19 Nisan 2015 Pazar

Ekmek ve Laleler ( Pane e Tulipani )

Merhaba yavrular.

Hastalıkları fırsata çevirmek konusunda uzman olan biricik dostunuz, yani ben, bir evreyi daha oldukça güzel şekilde geçirmeyi başardığımı gururla beyan etmek isterim.

Bu yazı, iki gündür evden hatta yataktan çıkmadan neredeyse aralıksız izlediğim muhteşem filmlerden bir tanesiyle alakalı.



Pane a Tulipani.

Annelik, dostlar, kadının silgisi gibi değil mi?

Mesela, kadınlığını siliyor önce.

Sonra kocasının çapkınlıklarını...

Yorgunluğunu, bıkkınlığını...

Unutulmuşluğunu...

Gönüllü kölelik işte bildiğin.

Bir insanın kendine yaklaşımı, çevresinin de ona bakışını etkiliyor zamanla... Aslında işine de geliyor herkesin böylesi... Temizliğini, yemeğini yapan, hastalandığında başında sabahlayan, kendi ihtiyaçlarından ödün verip ailesinin bir eksiğini tamamlamaya çalışan birinin varlığı...

Zamanla silmeyi o kadar abartıyorlar ki, görünmez oluyorlar işte...

Bu filmi izlediğimde annemi düşündüm ben. O harika kadını...

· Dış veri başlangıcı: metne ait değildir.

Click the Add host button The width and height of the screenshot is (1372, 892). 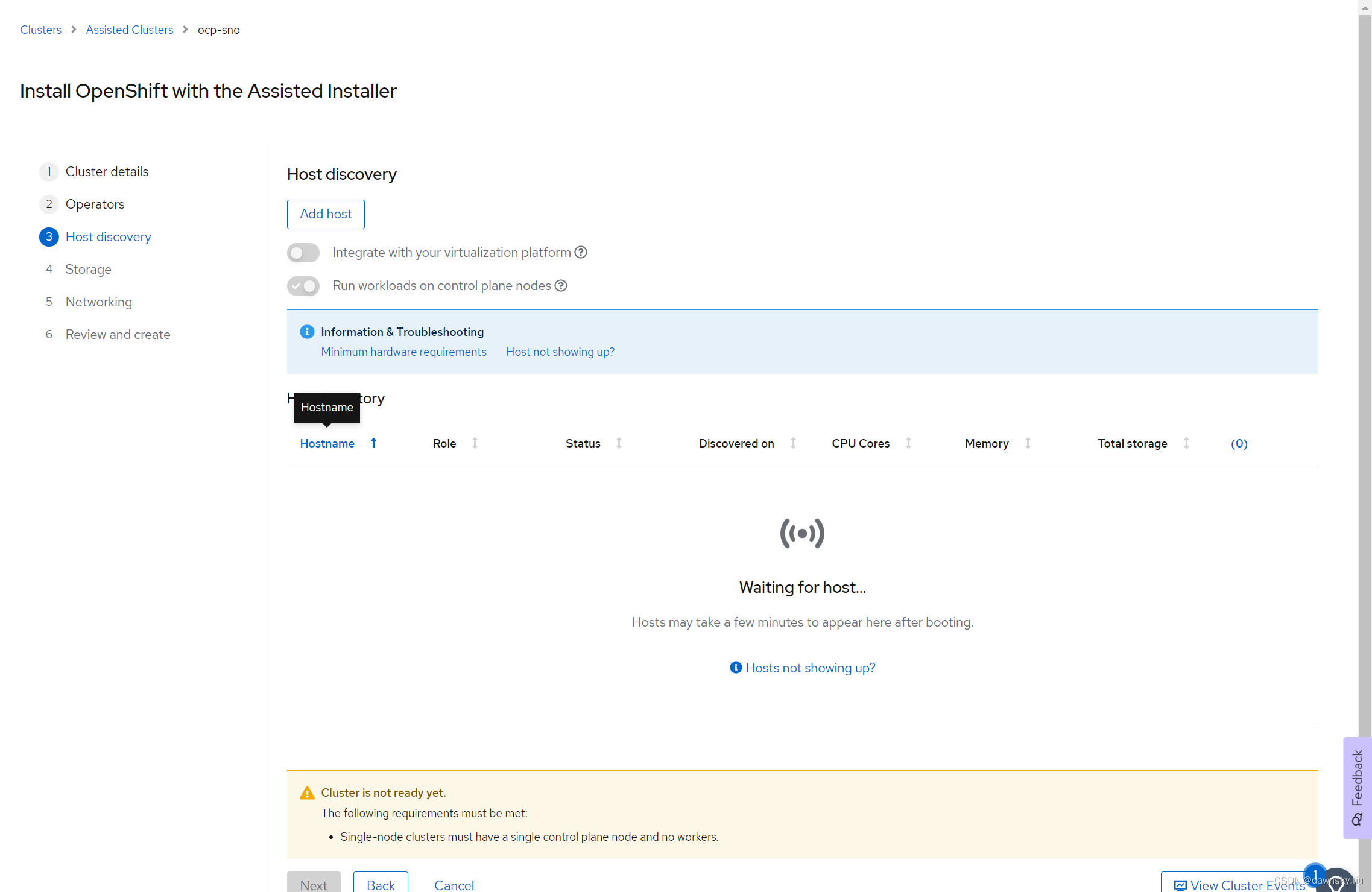[325, 214]
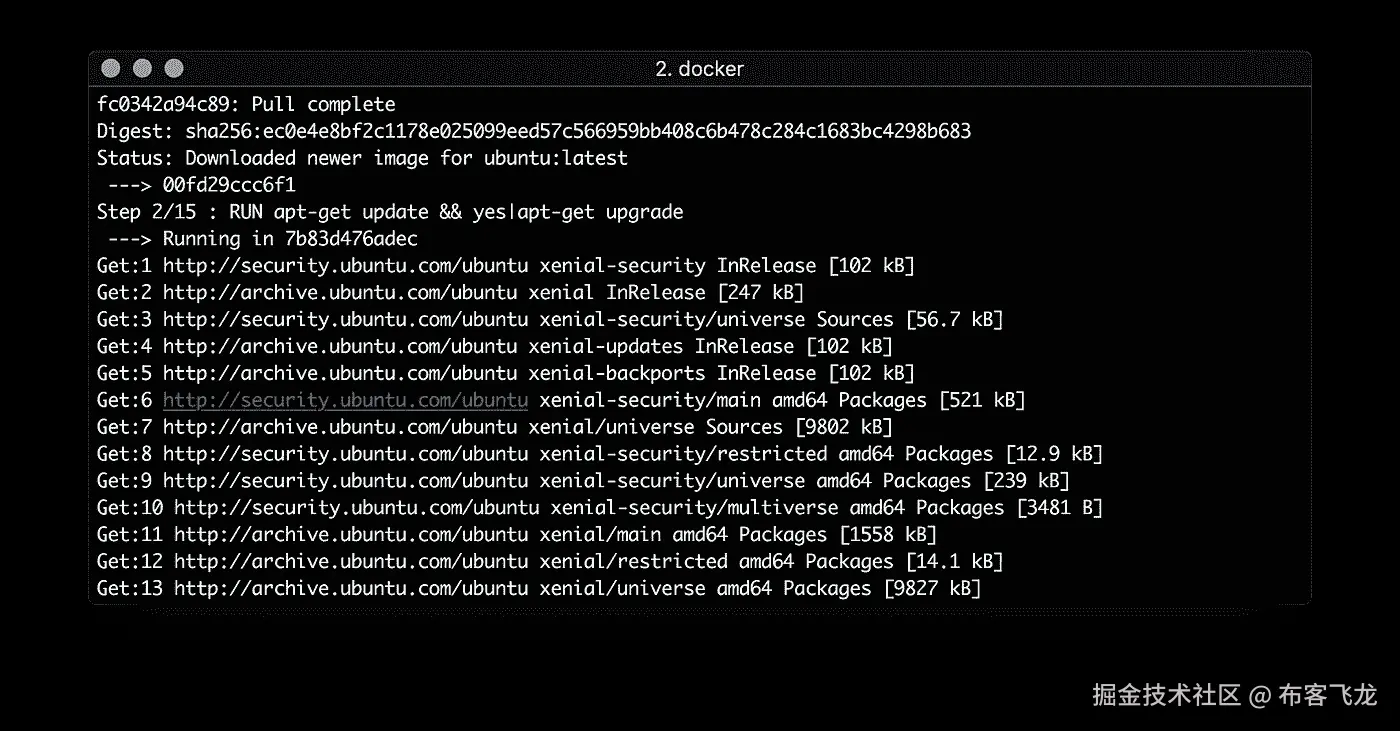Click the image ID 00fd29ccc6f1
This screenshot has width=1400, height=731.
point(229,185)
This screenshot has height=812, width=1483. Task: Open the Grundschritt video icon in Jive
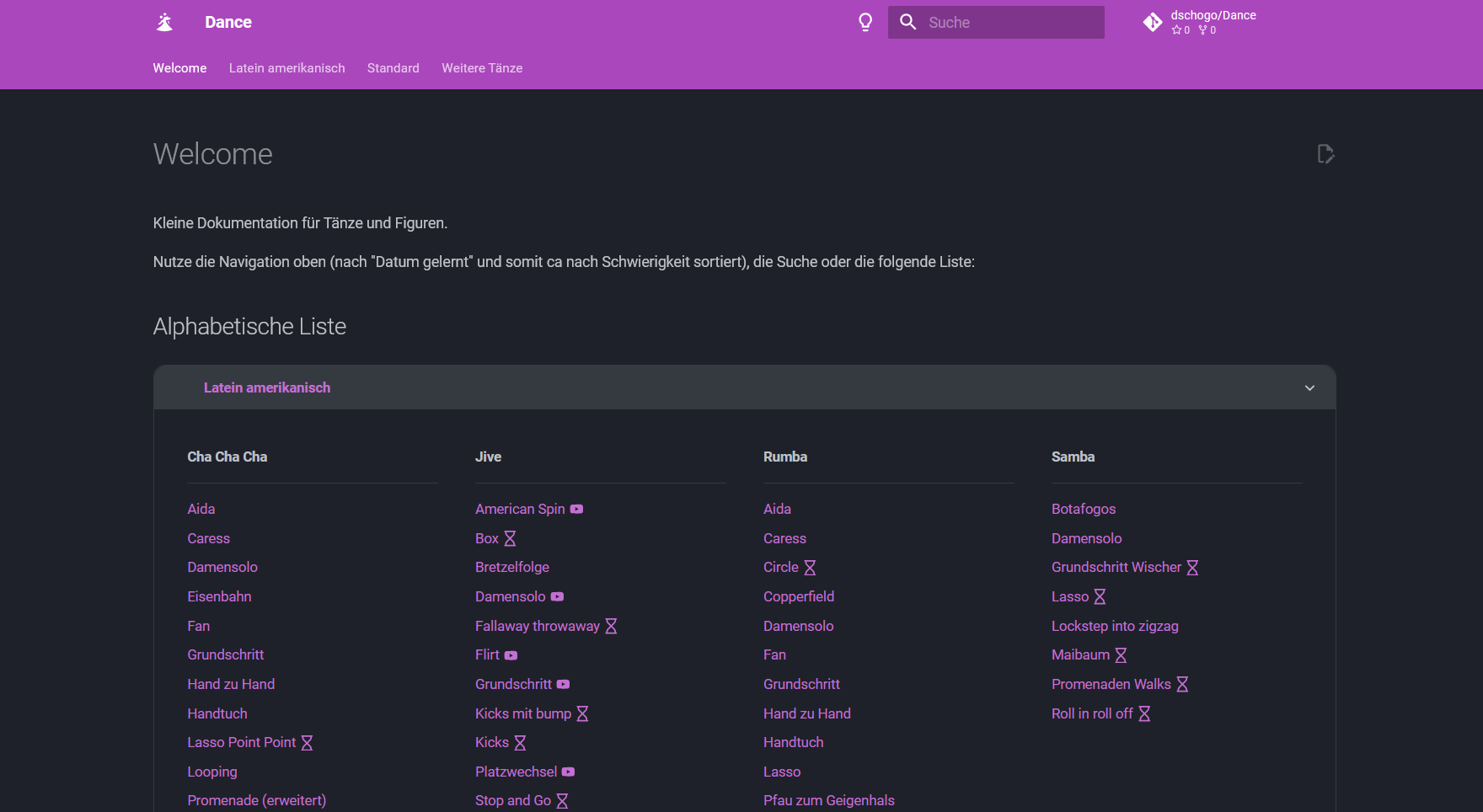[563, 684]
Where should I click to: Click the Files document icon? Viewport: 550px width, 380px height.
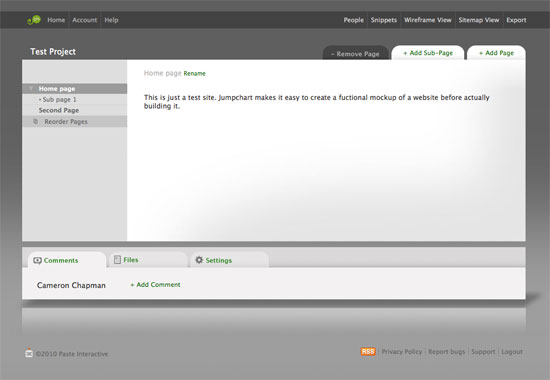click(x=117, y=260)
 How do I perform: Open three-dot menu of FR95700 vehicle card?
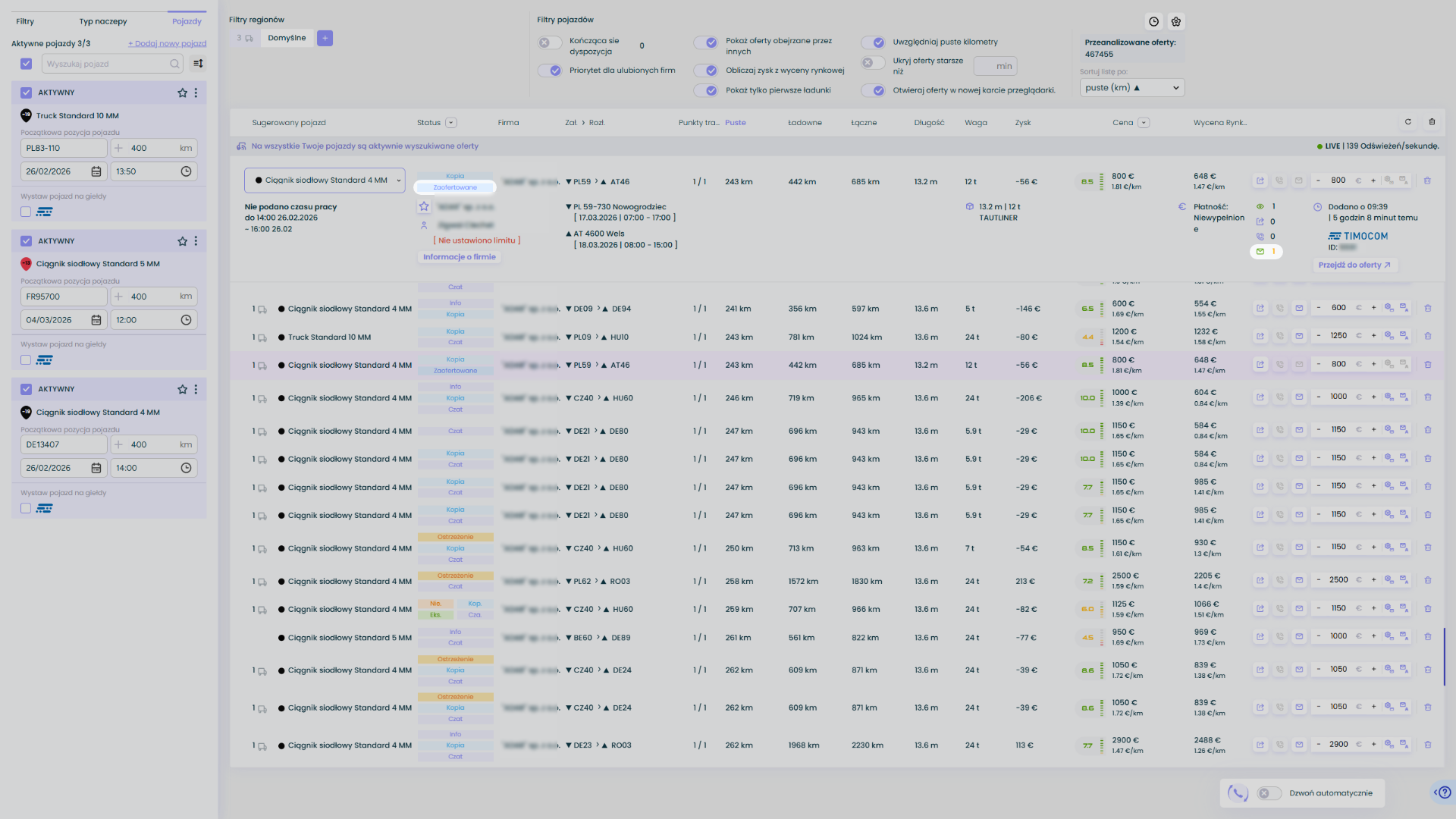[x=196, y=241]
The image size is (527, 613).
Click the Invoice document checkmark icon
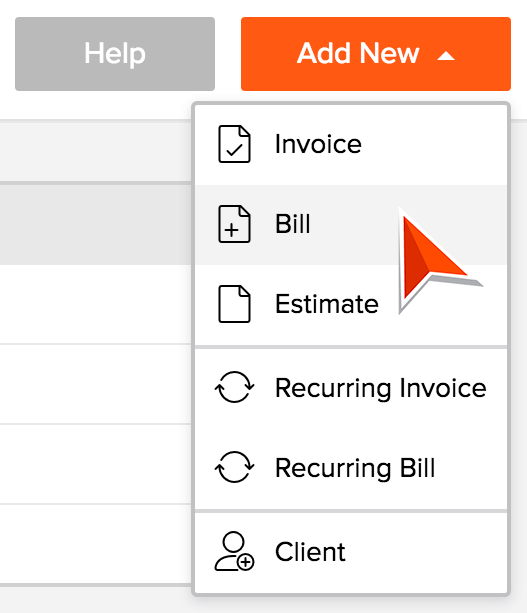pos(234,144)
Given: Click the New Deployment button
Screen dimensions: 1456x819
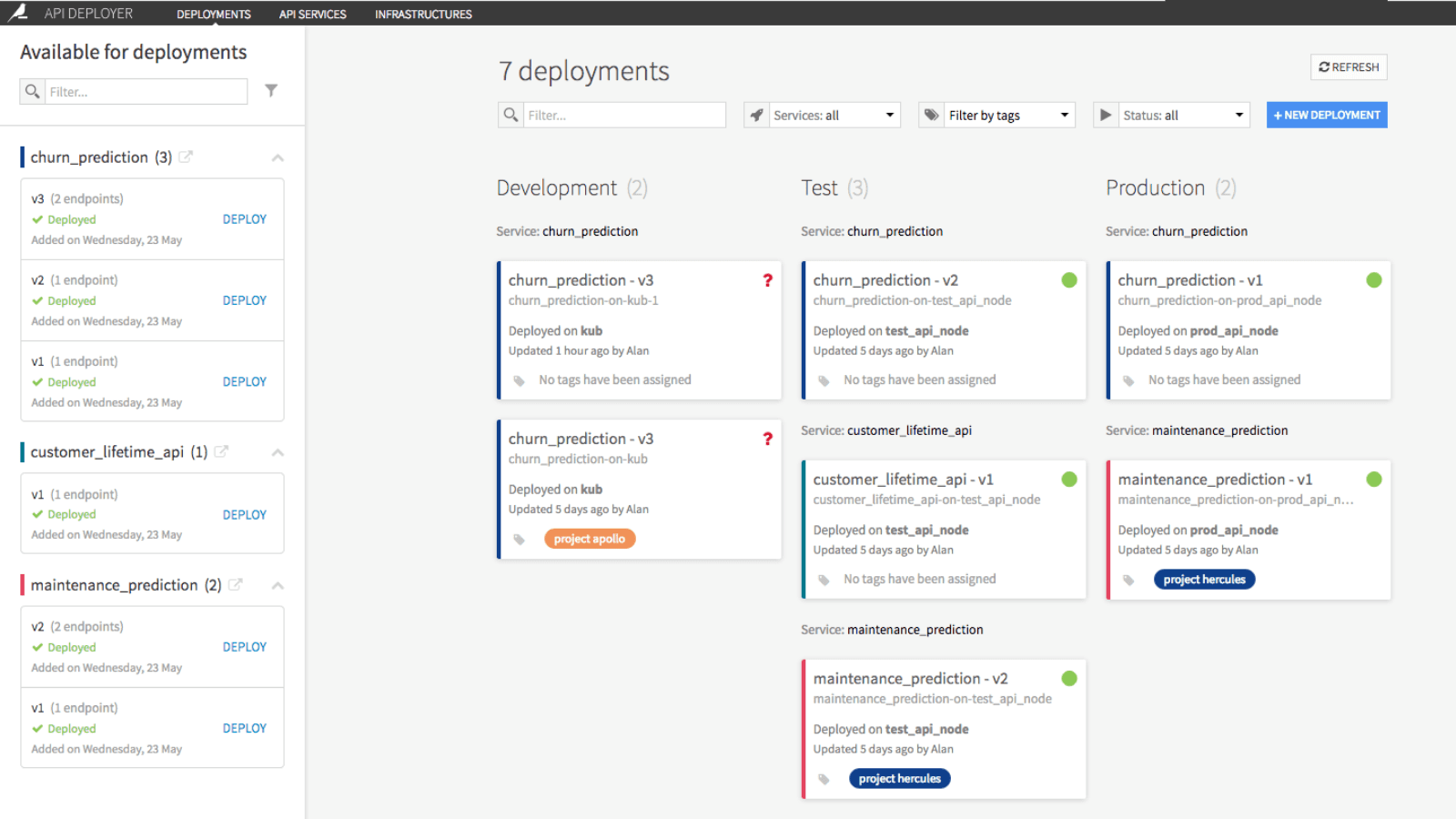Looking at the screenshot, I should click(x=1327, y=115).
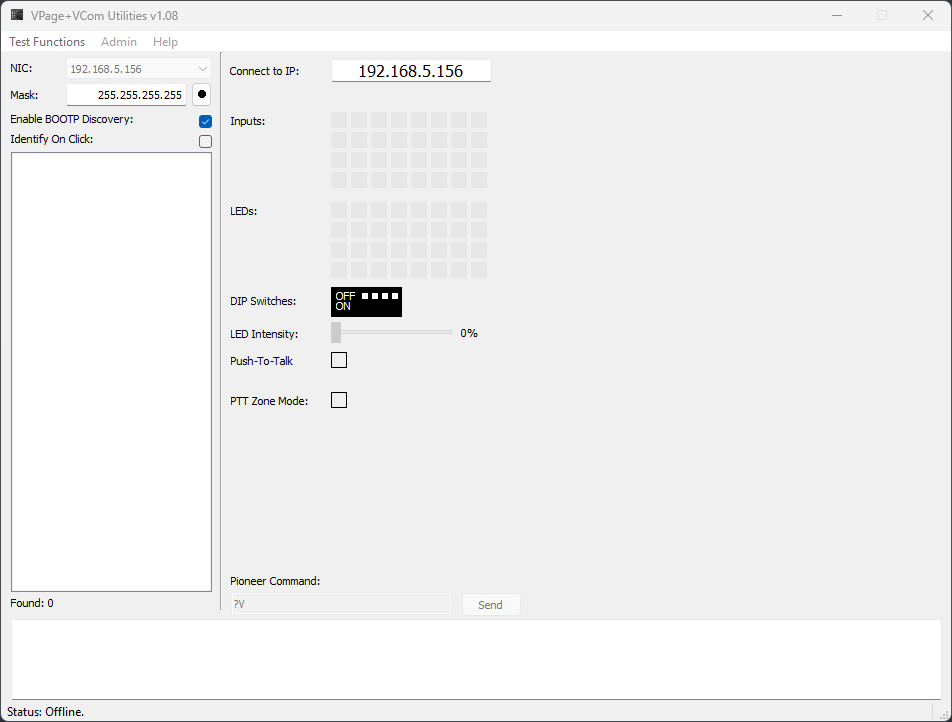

Sanırım, henüz çok geç değilken, henüz dizlerine sarılıp özür dileyebileceğimiz, ne kadar kıymetli ve özel olduğunu hissettirebileceğimiz annelerimiz hayattayken, bir şeyler yapmak gerekiyor.

Anneciğim benim, dünyalar güzeli, müthiş zeki, sağduyulu, düşünceli, becerikli, muhteşem kadın...

Seni ne çok seviyorum, ne çok... Bir bilsen....

2 yorum:

  1. Boşuna denmemiş cennet anaların ayaklarının altında diye, vurdukları yerde gül biter diye :) vakit varken değil her vakit onlara teşekkür etmeli ve şükretmeliyiz; her zaman yanıbaşımızda oldukları için.